Monseñor Hartz alabó a Hitler por haber salvado a Alemania del “veneno del liberalismo [democracias occidentales] y de la peste del comunismo” [bolchevismo soviético].
En los mismos términos del papa para con Mussolini, Franz Taeschner, un publicista católico consideró que el führer era un genio, y que había sido “enviado por la providencia para cumplir con las ideas sociales católicas” (Megalomania, 165).
Deben haberse reído los nazis cuando el 14 de mayo de 1934, Pacelli escribió una nota a Buttmann—quien había firmado el concordato de parte del Reich con el Vaticano—reprochando al führer por no usar sus poderes dictatoriales para ordenar que los estados regionales recalcitrantes se ajustasen a las provisiones del contrato.
Según su pro memoria, Pacelli declaraba que “no debían permitirse las causas que daban lugar a las quejas de la Iglesia [que acusaban a algunos estados alemanes de no cumplir con el concordato], particularmente en un gobierno conducido en forma autoritaria” (HP, 164-165). Se considera esta nota como una clara aserción del Secretario de Estado Vaticano en contra del sistema parlamentario de gobierno, y a favor del sistema dictatorial.
Recordemos que en el pensamiento católico-romano, los intereses individuales deben sacrificarse por el bien común, algo que encontró un eco notable en el pensamiento nazi. “Sólo cuando el individuo se ve a sí mismo como una parte de un organismo y pone el bien común más allá del bien individual”, argumentaba la Carta Pastoral de Fulda en 1933, “podrá su vida destacarse por la humilde obediencia y gozoso servicio que demanda la fe cristiana” (Megalomania, 167).
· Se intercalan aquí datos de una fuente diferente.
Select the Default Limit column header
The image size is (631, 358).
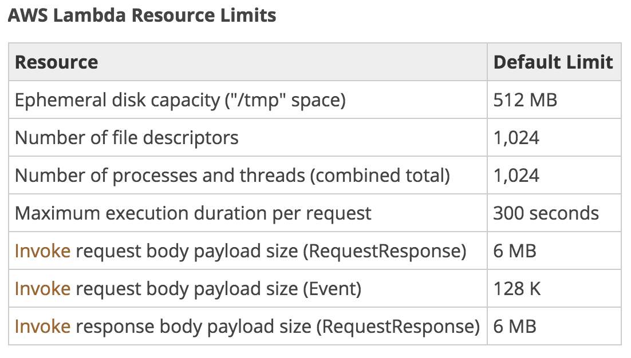(x=553, y=62)
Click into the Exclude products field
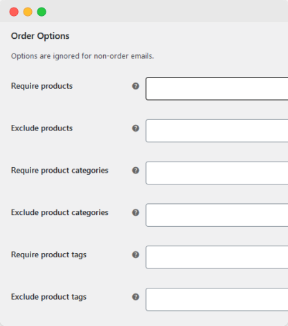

Si uno se queda quieto viendo uno de los videos que repite constantemente la demagogia de Hitler en el museo Vaticano, se va a cansar escuchando siempre lo mismo. “Hitler es el partido”, dice el führer, a lo que la masa le responde: “Hai, Hitler”. “El partido es Hitler”, vuelve a decir el führer, con la misma respuesta de las multitudes. El bien común y el partido se encarnan en una persona, y la individualidad de cada cual se pierde en un cuerpo común.
El obispo Alois Hudal, quien estuvo conectado con Pacelli (negociador del concordato), arengaba a la gente por toda Alemania y en el exterior en sus discursos pro-nazis. En mayo de 1933 habló en Roma ante los cuerpos diplomáticos de Alemania e invitados de varias organizaciones nazis. Su audiencia lo aclamó cuando dijo que, “en esta hora de destino, todos los católicos alemanes que viven en el exterior dan la bienvenida al nuevo Reich alemán, cuyas filosofías están de acuerdo tanto con los valores cristianos como con los valores nacionales”.
Hudal se transformó en 1934 en un aliado político de von Papen (el vice-canciller católico de Hitler), y publicó en 1936 un tratado filosófico titulado Fundamentos del Socialismo Nacional. Alababa en su obra las ideas, programas y actividades de los nazis, aunque criticaba ciertos elementos no cristianos que veía en el partido.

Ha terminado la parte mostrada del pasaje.